From af484ca71cc5c7fe65a670758ad6455d70dc5564 Mon Sep 17 00:00:00 2001
From: Anthony Shoumikhin <anthony@shoumikh.in>
Date: Mon, 15 Jun 2026 07:54:15 -0700
Subject: [PATCH 1/4] Fix webgpu native SDPA test: select attention output by
 position, not numel

The sdpa_with_kv_cache sweep picked the attention output among the
mutating op's outputs by matching element count. For llama1b_prefill
(Hq=32,Hkv=8,D=64,S=128,Cmax=512) the attention output (S*Hq*D=262144)

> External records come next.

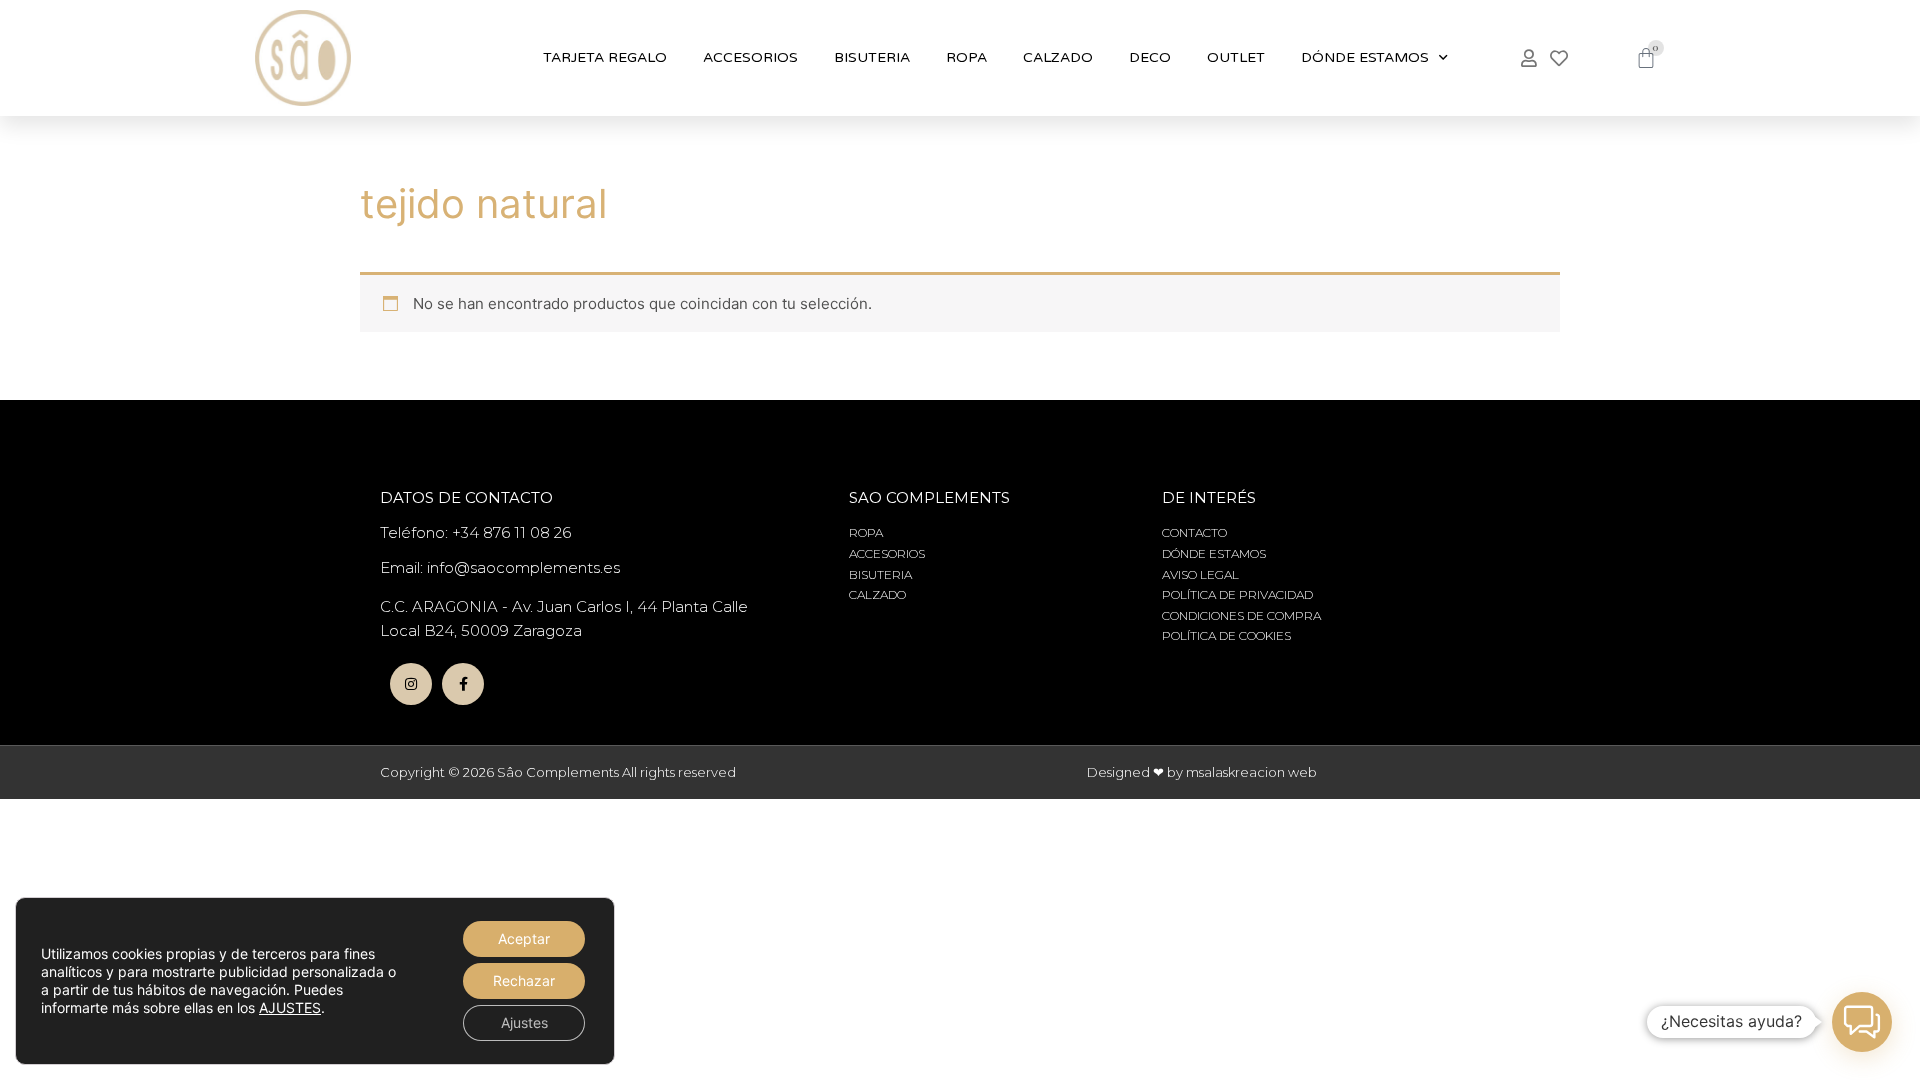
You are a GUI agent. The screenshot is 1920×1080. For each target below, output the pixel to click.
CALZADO (1058, 57)
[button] (1862, 1022)
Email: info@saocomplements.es (500, 567)
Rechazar (524, 980)
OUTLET (1236, 57)
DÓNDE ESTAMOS (1365, 57)
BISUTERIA (872, 57)
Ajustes (524, 1022)
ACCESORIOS (750, 57)
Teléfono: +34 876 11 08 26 (475, 532)
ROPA (966, 57)
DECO (1150, 57)
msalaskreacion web (1251, 772)
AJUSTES (290, 1007)
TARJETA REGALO (605, 57)
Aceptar (524, 938)
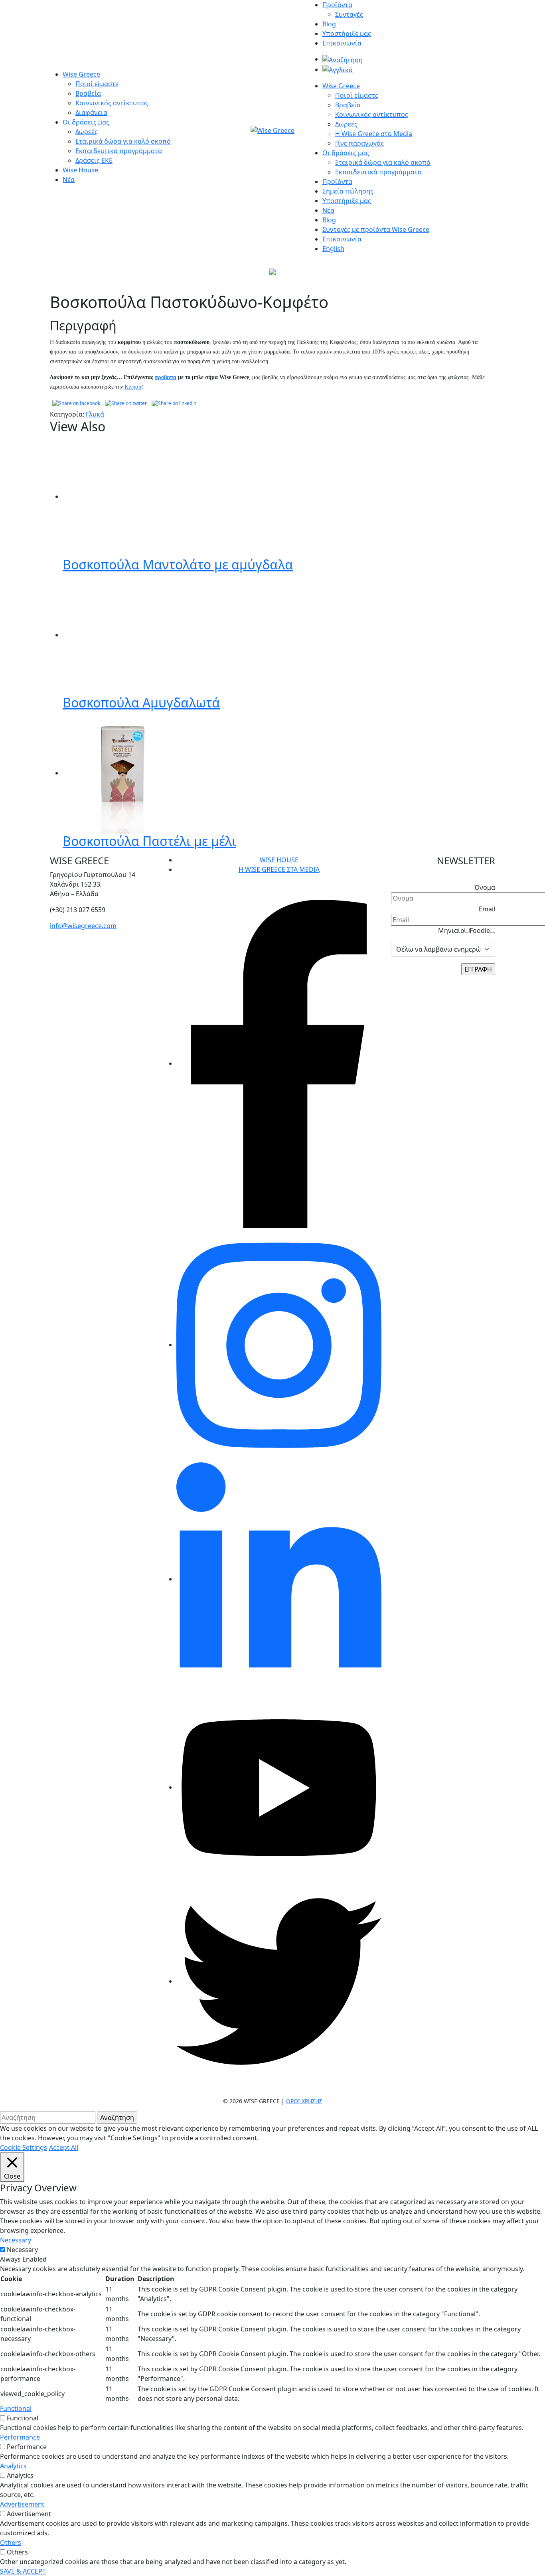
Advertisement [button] (22, 2504)
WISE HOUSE (279, 859)
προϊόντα (165, 377)
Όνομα (484, 887)
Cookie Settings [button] (23, 2147)
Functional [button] (16, 2408)
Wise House (80, 170)
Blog (329, 24)
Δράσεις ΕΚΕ (94, 160)
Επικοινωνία (341, 43)
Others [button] (10, 2542)
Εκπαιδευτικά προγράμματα (118, 150)
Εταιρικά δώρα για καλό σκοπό (123, 141)
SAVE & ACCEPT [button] (23, 2571)
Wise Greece (81, 74)
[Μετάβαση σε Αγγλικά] (337, 69)
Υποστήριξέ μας (346, 33)
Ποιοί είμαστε (96, 83)
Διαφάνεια (91, 112)
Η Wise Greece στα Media (373, 133)
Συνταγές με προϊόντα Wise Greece (375, 229)
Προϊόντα (337, 4)
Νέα (69, 179)
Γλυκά (95, 414)
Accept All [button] (63, 2147)
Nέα (328, 210)
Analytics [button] (13, 2465)
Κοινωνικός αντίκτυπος (111, 103)
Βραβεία (88, 93)
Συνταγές (349, 14)
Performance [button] (20, 2437)
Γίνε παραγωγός (359, 143)
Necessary (22, 2249)
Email (487, 909)
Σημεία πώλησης (347, 191)
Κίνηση (132, 387)
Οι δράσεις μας (86, 122)
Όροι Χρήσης (304, 2101)
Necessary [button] (15, 2240)
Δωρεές (86, 131)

shares its numel with both the k and v caches (Cmax*Hkv*D=262144, since
S*Hq==Cmax*Hkv), so three tensors matched and the test failed with
'ambiguous attention output'. The op returns [k_cache, v_cache,
attn_output] in a fixed order, so select the last output instead and
keep a numel sanity check. Test-only; the kernel is correct.
---
 backends/webgpu/test/test_webgpu_native.cpp | 29 +++++++--------------
 1 file changed, 10 insertions(+), 19 deletions(-)
diff --git a/backends/webgpu/test/test_webgpu_native.cpp b/backends/webgpu/test/test_webgpu_native.cpp
index 338ecb39913..78ee955dbd9 100644
--- a/backends/webgpu/test/test_webgpu_native.cpp
+++ b/backends/webgpu/test/test_webgpu_native.cpp
@@ -662,32 +662,23 @@ static bool test_sdpa_config(
   }
 
   const auto& outputs = result.get();
-  // The mutating op returns [k_cache, v_cache, attn_output]; select the
-  // attention output (numel == S*Hq*D), not a mutated cache (numel Cmax*Hkv*D).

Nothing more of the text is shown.